On 2020-06-23 04:18, Michael Paquier wrote:
> On Mon, Jun 22, 2020 at 08:18:58PM +0300, Alexey Kondratov wrote:
>> Things get worse when we allow specifying an older LSN, since it has a
>> higher chances to be at the horizon of deletion by checkpointer.
>> Anyway, if
>> I get it correctly, with a current patch slot will be created
>> successfully,
>> but will be obsolete and should be invalidated by the next checkpoint.
>
> Is that a behavior acceptable for the end user?
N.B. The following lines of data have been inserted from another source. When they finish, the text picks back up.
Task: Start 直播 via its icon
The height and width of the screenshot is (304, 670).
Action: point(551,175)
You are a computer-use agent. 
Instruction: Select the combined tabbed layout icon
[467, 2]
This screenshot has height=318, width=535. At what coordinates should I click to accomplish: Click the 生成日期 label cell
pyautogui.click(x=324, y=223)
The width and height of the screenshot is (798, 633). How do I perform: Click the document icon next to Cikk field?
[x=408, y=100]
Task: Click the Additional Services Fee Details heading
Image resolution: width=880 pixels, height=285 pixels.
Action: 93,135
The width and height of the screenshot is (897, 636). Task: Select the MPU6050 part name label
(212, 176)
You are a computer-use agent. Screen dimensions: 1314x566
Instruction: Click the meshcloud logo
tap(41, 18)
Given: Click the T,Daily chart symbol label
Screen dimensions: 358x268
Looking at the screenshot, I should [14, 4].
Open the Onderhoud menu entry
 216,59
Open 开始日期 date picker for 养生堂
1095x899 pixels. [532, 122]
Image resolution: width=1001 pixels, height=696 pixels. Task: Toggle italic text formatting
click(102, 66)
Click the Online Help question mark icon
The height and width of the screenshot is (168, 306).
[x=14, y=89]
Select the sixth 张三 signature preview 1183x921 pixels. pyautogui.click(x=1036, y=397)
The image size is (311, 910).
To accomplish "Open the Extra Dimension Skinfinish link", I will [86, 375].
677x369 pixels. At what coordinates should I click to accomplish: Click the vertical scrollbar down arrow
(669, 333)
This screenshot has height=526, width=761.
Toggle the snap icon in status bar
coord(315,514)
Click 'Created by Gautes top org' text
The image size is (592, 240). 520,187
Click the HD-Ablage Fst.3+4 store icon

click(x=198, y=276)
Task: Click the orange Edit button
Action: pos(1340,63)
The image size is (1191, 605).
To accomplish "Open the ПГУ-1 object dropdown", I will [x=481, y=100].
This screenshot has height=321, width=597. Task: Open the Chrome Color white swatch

For example, a
> physical slot that is created to immediately reserve WAL may get
> invalidated, causing it to actually not keep WAL around contrary to
> what the user has wanted the command to do.
>
I can imagine that it could be acceptable in the initially proposed
scenario for someone, since creation of a slot with historical
restart_lsn is already unpredictable — required segment may exist or may
do not exist. However, adding here an undefined behaviour even after a
slot creation does not look good to me anyway.
I have looked closely on the checkpointer code and another problem is
that it decides once which WAL segments to delete based on the
replicationSlotMinLSN, and does not check anything before the actual
file deletion. That way the gap for a possible race is even wider. I do
not know how to completely get rid of this race without introducing of
some locking mechanism, which may be costly.
Thanks for feedback
--
Alexey Kondratov
Postgres Professional https://www.postgrespro.com
Russian Postgres Company